As part of a project I'm working on at the moment I've been looking at creating a FileSystemMap. I've started a very small GitHub project here to host the code. 

Essentially this map implementation is will allow the user to interact with a directory on their file system as if it were a java.util.Map. Each entry in the map will be a file in that directory, the key will be the file name and the value will be the contents of the file.

This code builds a FileServiceMap and adds five entries:

Map map = new FileSystemMap("/tmp/filetests");
  map.put("one", "one");
  map.put("two", "two");
  map.put("three", "three");
  map.put("four", "four");
  map.put("five", "five");

This results in a directly structure like this:

 |----- five
 |----- four
 |----- one
 |----- three
 |----- two

Adding and removing entries will change the files in your directory. Changing the value of the entry will cause the file to be re-written with the new value as its contents. For more examples see the code in testMapMethods.

Additionally the FileSystemMap has been designed for two way interaction. Any programmatic updates to it are reflected on the file system and any updates to the file system will be picked up by the map and fired as events.  

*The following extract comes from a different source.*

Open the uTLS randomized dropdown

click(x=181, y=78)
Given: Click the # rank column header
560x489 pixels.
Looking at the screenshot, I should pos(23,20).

This code registers changes to the file system and prints them out:

Map map = new FileSystemMap("/tmp/filetests");

This is some example output:

FPMEvent{eventType=NEW, programmatic=true, key='one', value='one'}

The eventType is one of: 

  • NEW - a file has been created
  • UPDATE - a file has been modified
  • DELETE - a file has been deleted
The programmatic flag indicates whether it was the FileSystemMap itself that caused the event to be fired. e.g. if put() is called, a file will be created which in turn will cause an event to fired. To avoid feedback it can be useful to know whether it was an operation on the FileSystemMap that triggered the event.

The key is the name of the file that changed.

The value is the latest value associated with the file that has changed.  Note: this may or may not be the value that actually triggered the change.  For example if there were two very fast changes to the entry it is entirely possible that the value for the first event will pick up the value after the second update has already taken place.


map.put("one", "1");
map.put("one", "2");

could produce this output:

FPMEvent{eventType=NEW, programmatic=true, key='one', value='2'}

The first event (triggered by setting to "one" to '1') is picked up but by the time the program has checked the contents of the file the file has changed to '2'. The second event is then picked up (triggered by setting to "one" to '2') but this is suppressed because the value has not changed.  

Some notes:

  1. Files starting with a '.' are ignored. The reason for this is that many editors (including vi) create temporary files which should not be picked up by the FileServiceMap.
  2. If you look at the code you will notice that the WatchService (since Java7) was used to monitor changes to the file system. It is important to understand that the WatchService is OS specific. In particular it doesn't work that well on Mac OSX. This thread discusses some of the issues.  Updates from the WatchService are slow and and fast flowing events can be dropped. In my testing Ubuntu performed significantly better than MacOSX.  However if you're mainly interested in changes to the file system carried out by hand even Mac OSX will be fine.
  3. The Map only supports Strings.

It goes without saying that this class is designed for its specific utility rather than any sort of performance. 

All contributions to this project are welcome!